◆ **Aim**
Convert each line of the data below into one string in a JSON list, leaving out blank lines and the pictures.

◆ **Data supplied**
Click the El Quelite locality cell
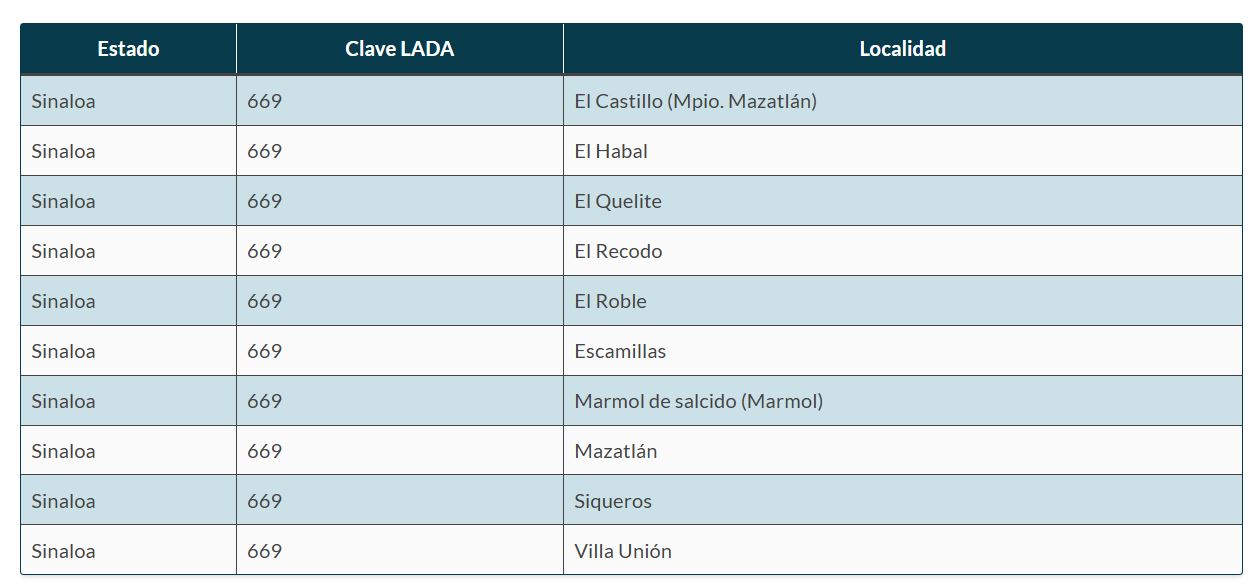[x=618, y=201]
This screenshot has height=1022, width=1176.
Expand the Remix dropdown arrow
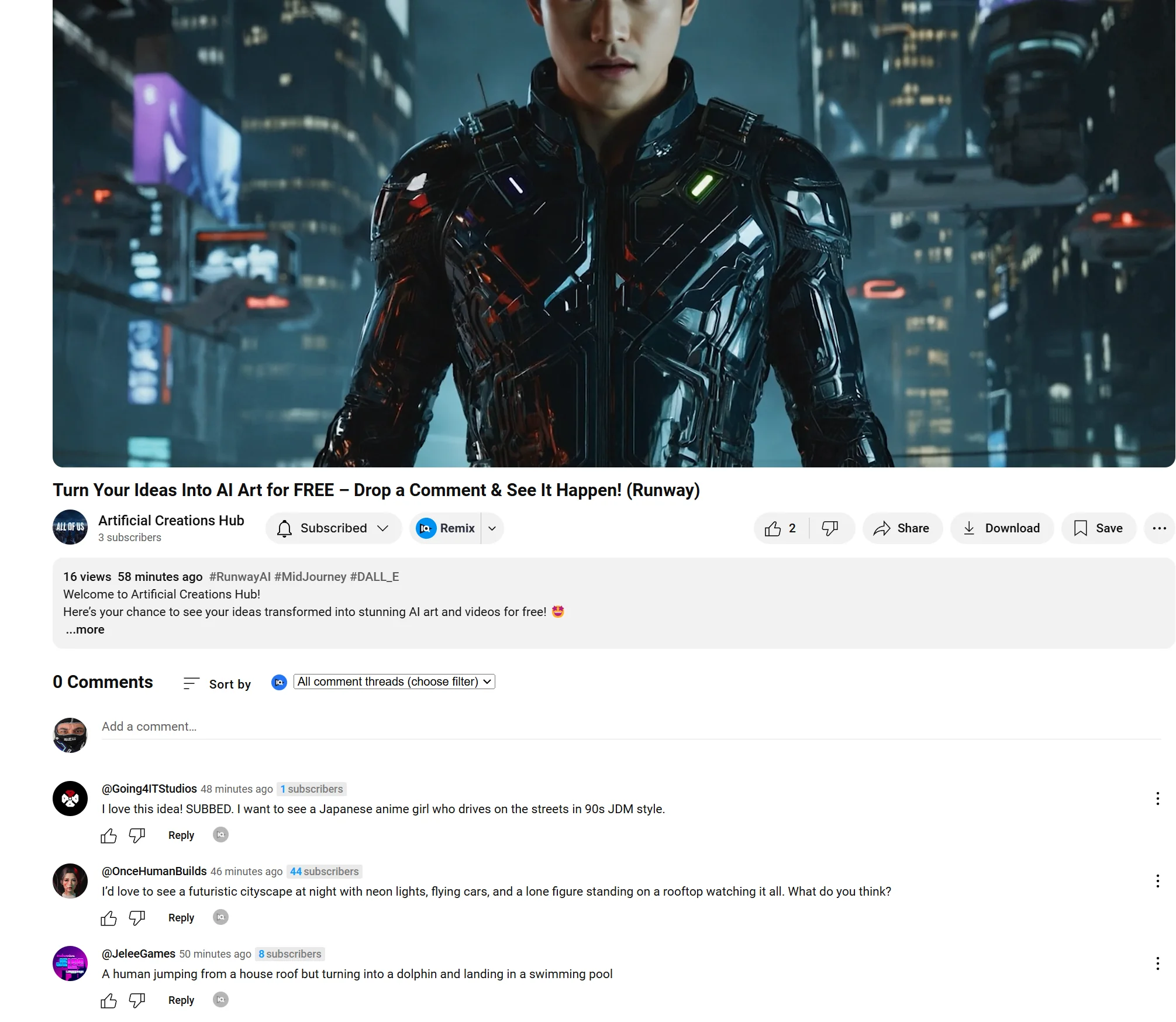click(494, 528)
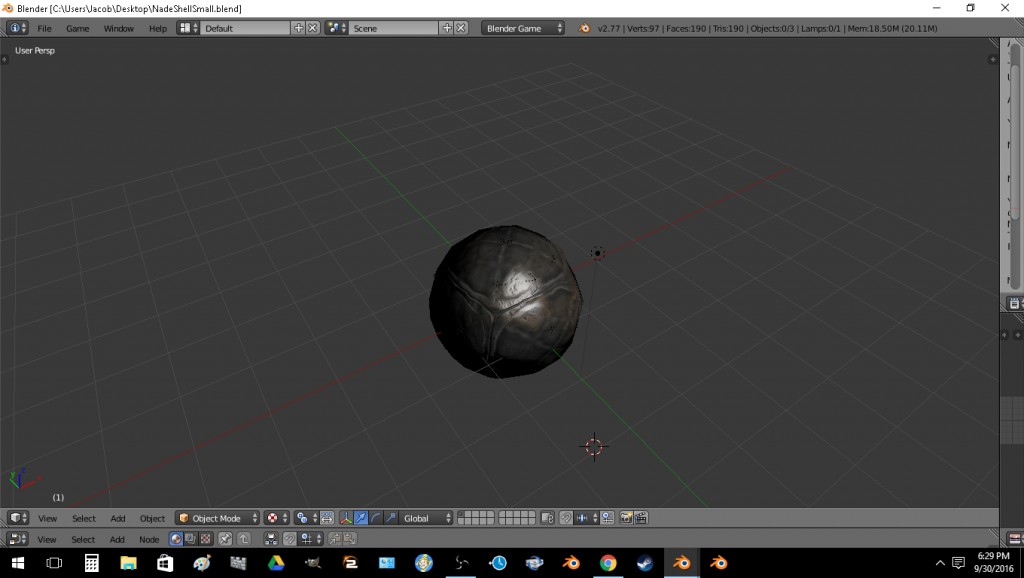The width and height of the screenshot is (1024, 578).
Task: Click the OpenGL render image camera icon
Action: click(x=625, y=518)
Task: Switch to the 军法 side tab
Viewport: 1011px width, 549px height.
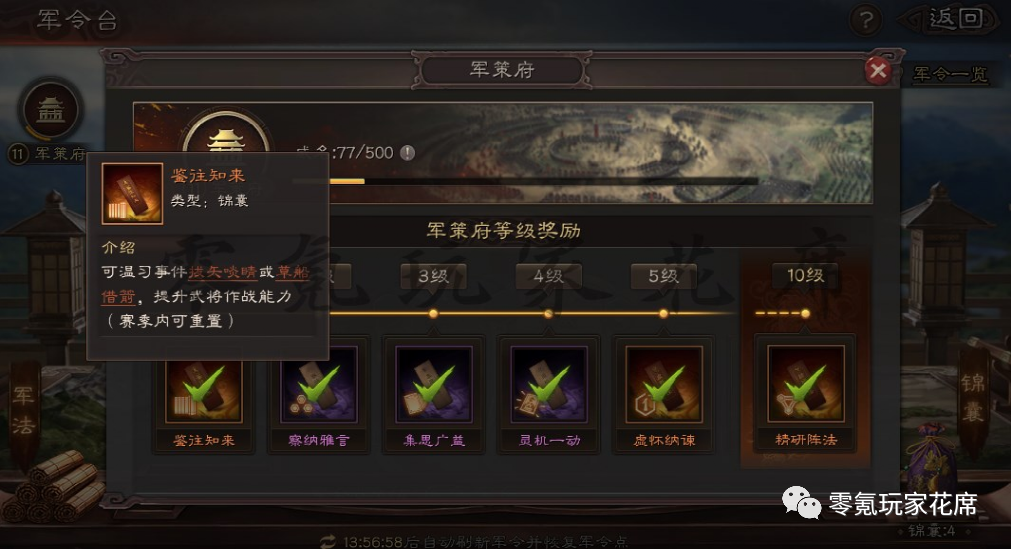Action: pos(24,410)
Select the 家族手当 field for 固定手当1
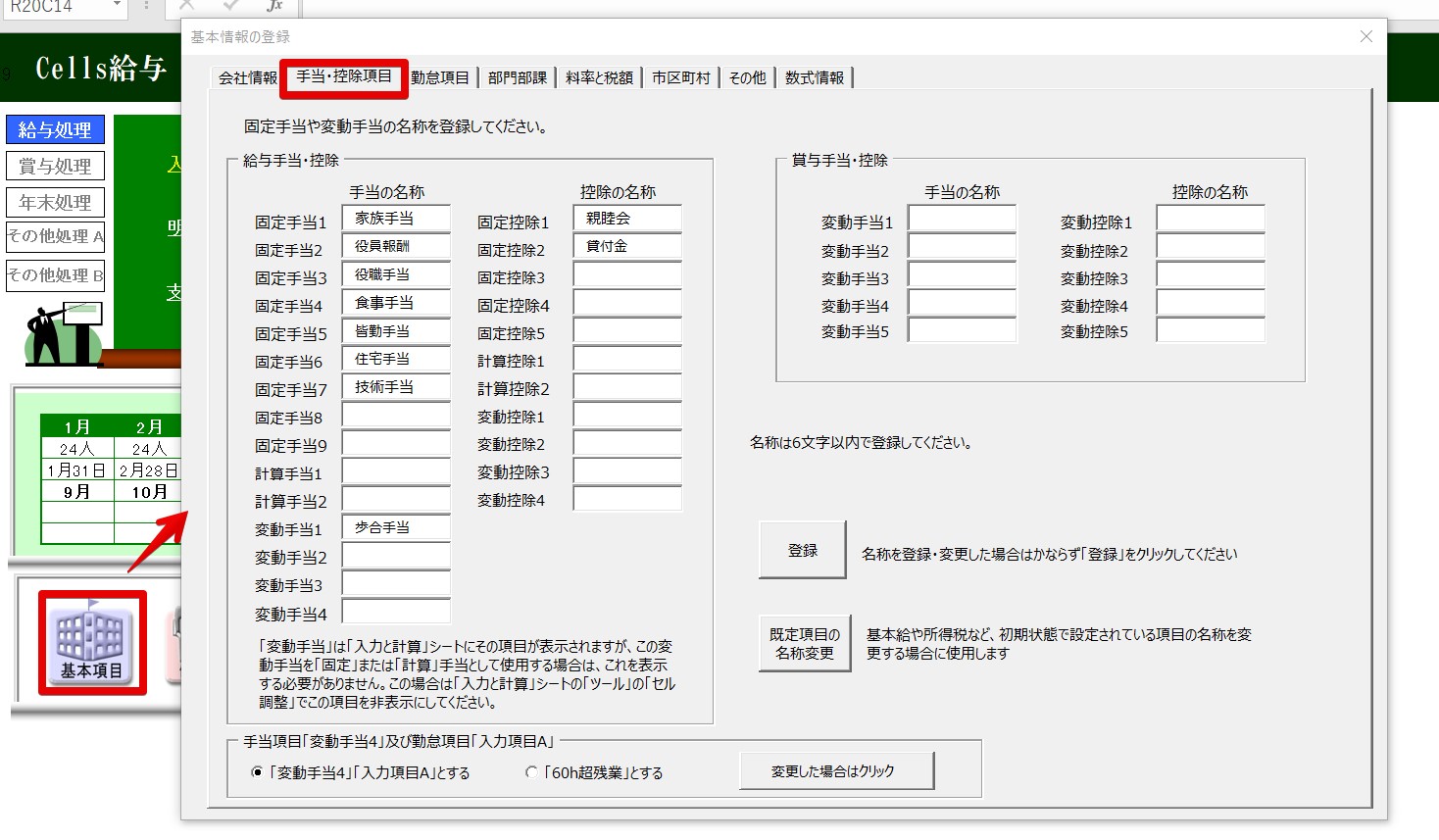The height and width of the screenshot is (840, 1439). [x=396, y=219]
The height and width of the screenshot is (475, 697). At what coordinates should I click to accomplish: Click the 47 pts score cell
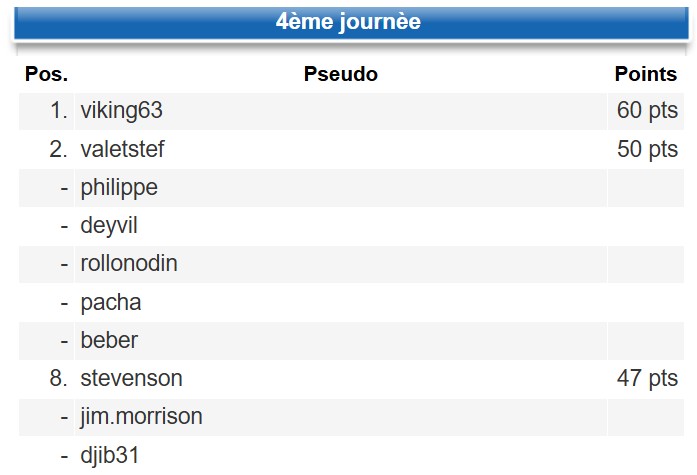pos(647,379)
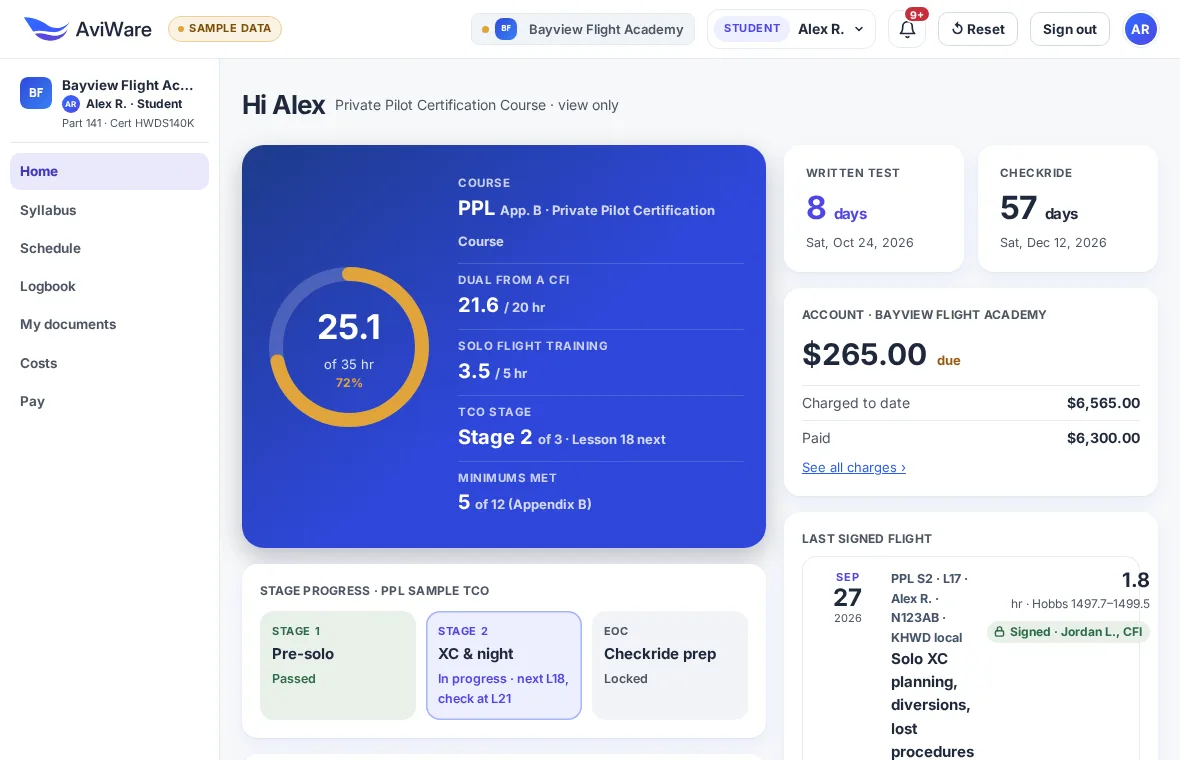The image size is (1180, 760).
Task: Select the Stage 2 XC & night card
Action: [x=503, y=665]
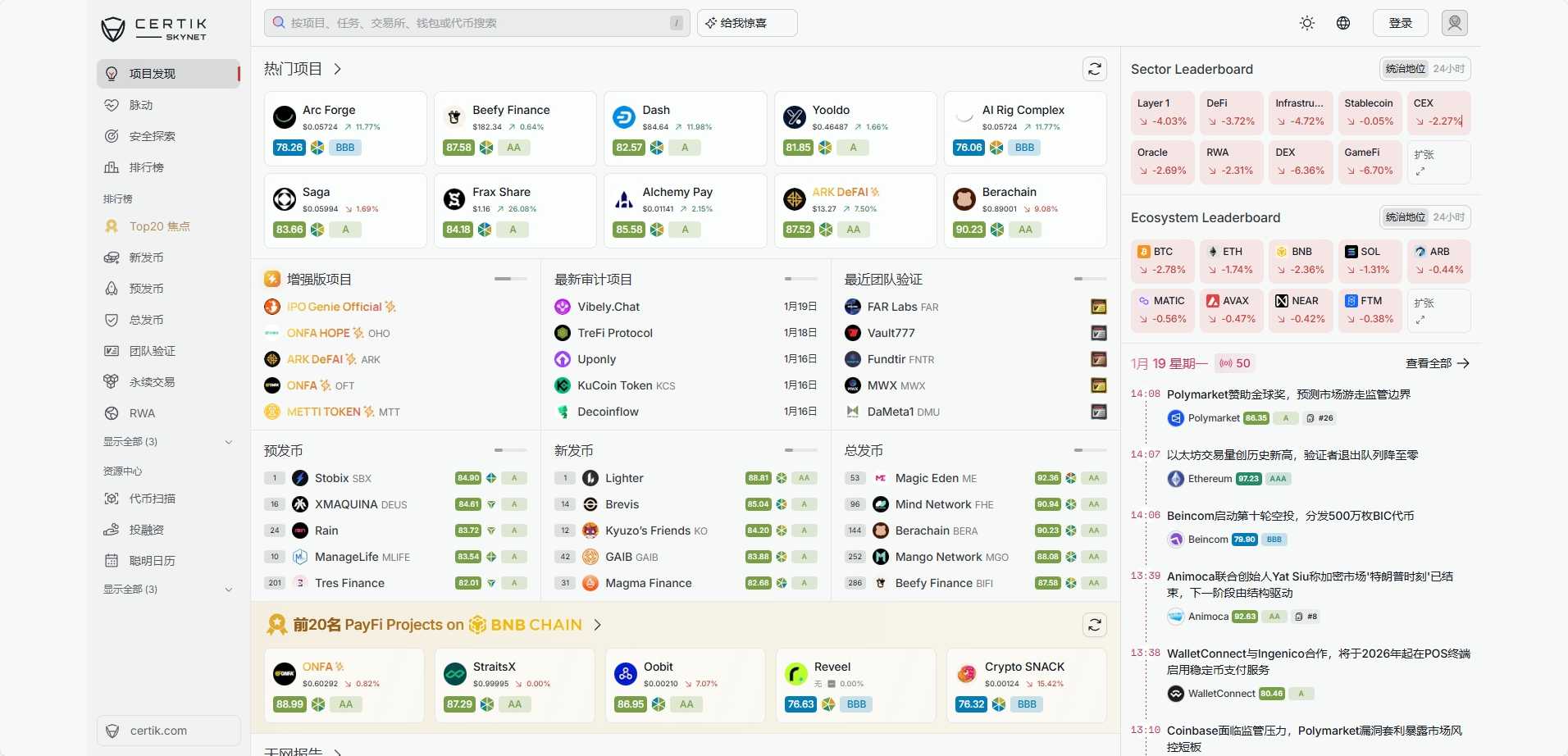Image resolution: width=1568 pixels, height=756 pixels.
Task: Select 团队验证 in the sidebar
Action: (x=152, y=351)
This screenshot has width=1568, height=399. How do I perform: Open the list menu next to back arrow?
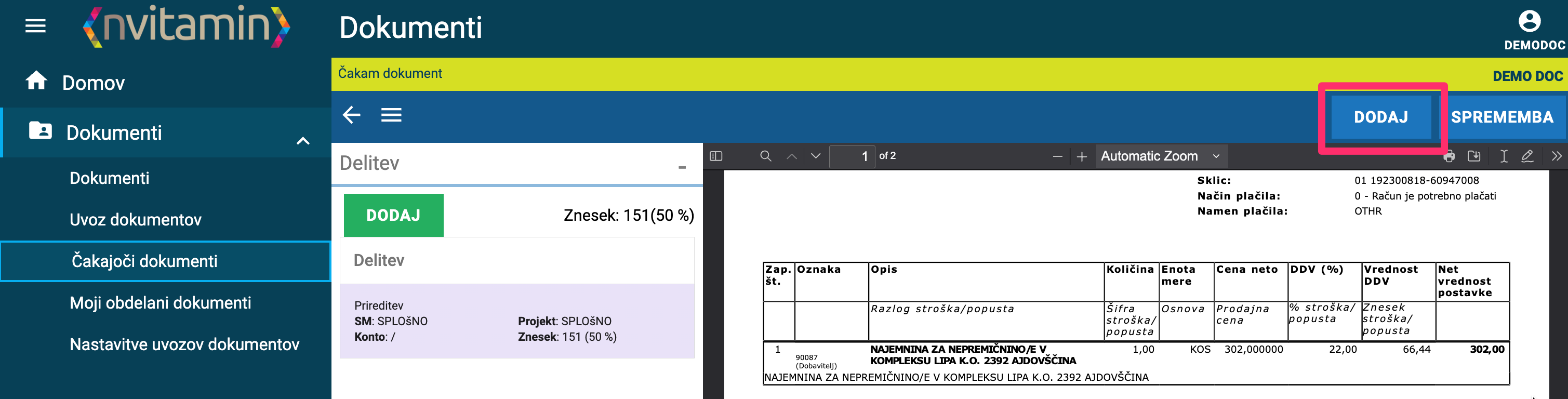point(391,115)
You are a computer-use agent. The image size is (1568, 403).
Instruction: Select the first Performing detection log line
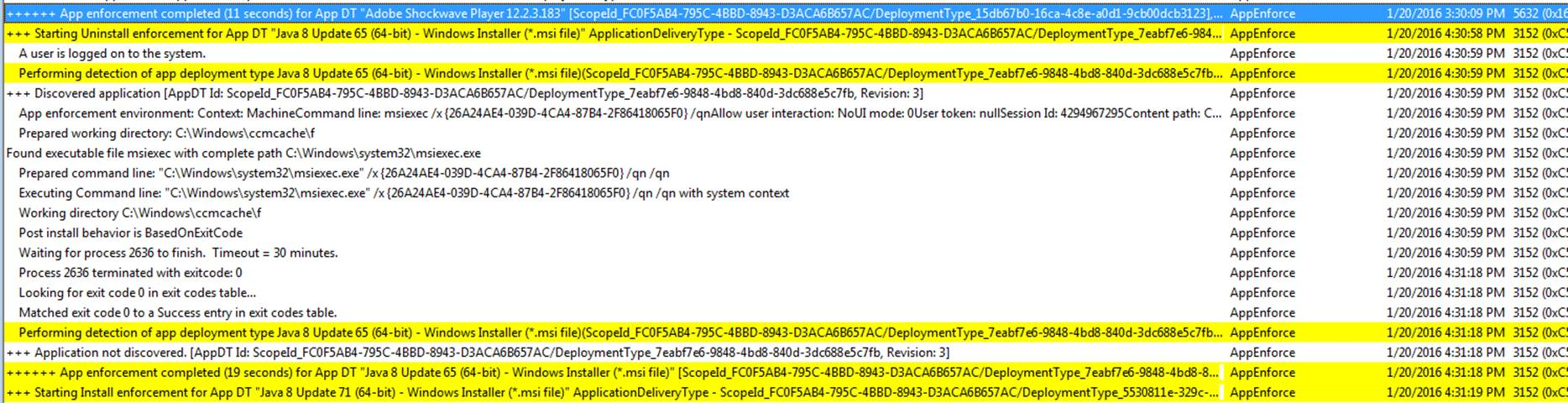(x=784, y=74)
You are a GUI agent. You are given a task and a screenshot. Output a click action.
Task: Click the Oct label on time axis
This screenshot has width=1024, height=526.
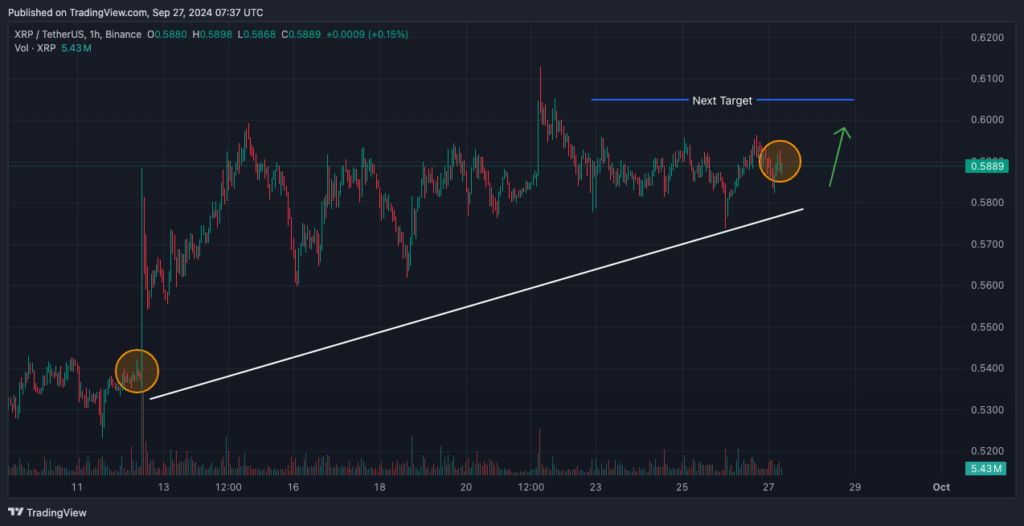click(x=940, y=487)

◆ **Reply to the exercise**
[
  "Click the El Quelite locality cell",
  "[x=618, y=201]",
  "This screenshot has height=1022, width=1176.",
  "Expand the Remix dropdown arrow",
  "click(494, 528)",
  "The width and height of the screenshot is (1024, 578).",
  "Task: Click the OpenGL render image camera icon",
  "Action: click(x=625, y=518)",
  "Task: Switch to the 军法 side tab",
  "Viewport: 1011px width, 549px height.",
  "Action: pos(24,410)",
  "Select the 家族手当 field for 固定手当1",
  "The height and width of the screenshot is (840, 1439). [x=396, y=219]",
  "The height and width of the screenshot is (475, 697). At what coordinates should I click to accomplish: Click the 47 pts score cell",
  "pos(647,379)",
  "The image size is (1180, 760).",
  "Task: Select the Stage 2 XC & night card",
  "Action: [x=503, y=665]",
  "Image resolution: width=1568 pixels, height=756 pixels.",
  "Task: Select 团队验证 in the sidebar",
  "Action: (x=152, y=351)",
  "This screenshot has width=1568, height=399. How do I perform: Open the list menu next to back arrow?",
  "point(391,115)",
  "You are a computer-use agent. The image size is (1568, 403).",
  "Instruction: Select the first Performing detection log line",
  "(x=784, y=74)",
  "You are a GUI agent. You are given a task and a screenshot. Output a click action.",
  "Task: Click the Oct label on time axis",
  "This screenshot has width=1024, height=526.",
  "click(x=940, y=487)"
]